This is my monthly intention for February. Now that the enchantment that comes with the first few weeks of a new year is fading, it has really started to sink in: I'm without him.
After six years with Tomas, and a couple weeks since 'breaking up', I feel like we are broken up. That's actually the first time I've used that phrase. I haven't officially said we're broken up outloud. I guess I still haven't. Haa haa! (You see why I need this month for mourning?)
I've never done this before, so excuse me if it's all coming out weird. I've crushed on guys, who didn't crush back, and sure, that hurt a bit. I've fallen for guys who sorta fell back, and when it didn't amount to a relationship, felt full-fledged heartbreak. I'm no stranger to heartbreak, but I've never been through this before.

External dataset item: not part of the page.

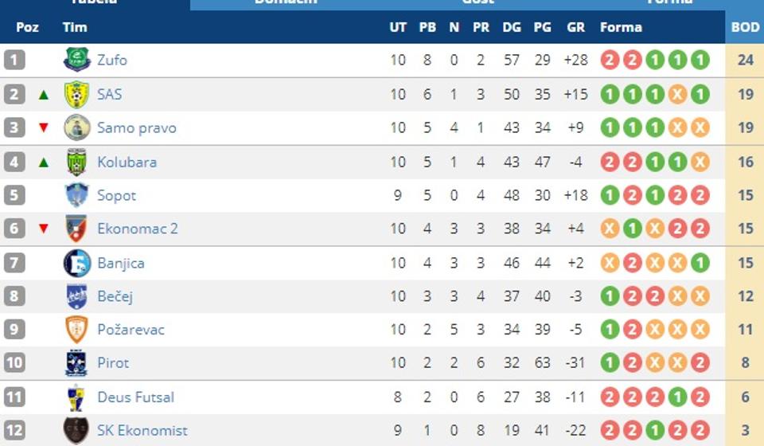Click the Sopot team logo
The image size is (764, 446).
pyautogui.click(x=77, y=195)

I've been with Tomas for six years, and he's been my constant. He's been my phone calls, my cuddle buddy, the one I share news with first, and...well...'the one' in general.
He's been my one.
...and we didn't work out.
Now what do I do?
It's been hitting me really hard since my grandmother left. I'm just starting to wrap my head around it and I find myself going, "Am I single? I'm alone again, aren't I?" I am without an other.

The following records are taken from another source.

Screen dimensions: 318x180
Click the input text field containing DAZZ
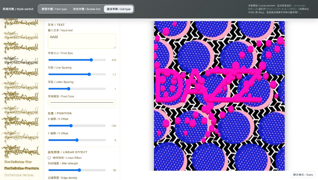click(82, 41)
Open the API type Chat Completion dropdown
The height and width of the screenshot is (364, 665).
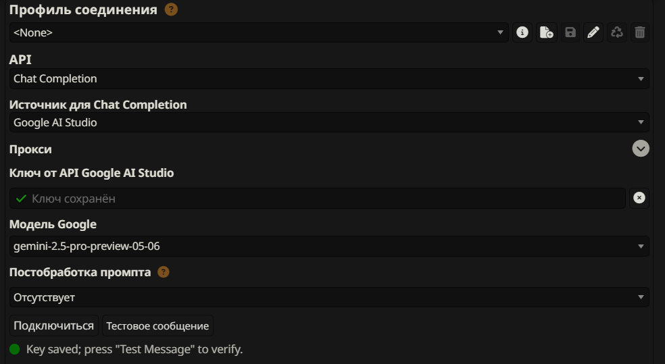pos(329,78)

I miss him terribly. I love him very much, but it was me who ended it. ? ? ? Yeah. It was me who thought it wasn't fair to him for we to be 'us'. He's been wanting so much more from me for such a long time and I...can't. So, on top of feeling alone, I feel guilty, and it's placed me in a FUNK.
I'm allowing myself to mourn this month.
I'm going to grant myself the space, the time, and the silence to heal.
I'm going through a break-up and it feels like a death, but I want to MAKE IT PAST THIS.
Thanks for understanding.
Happy love month!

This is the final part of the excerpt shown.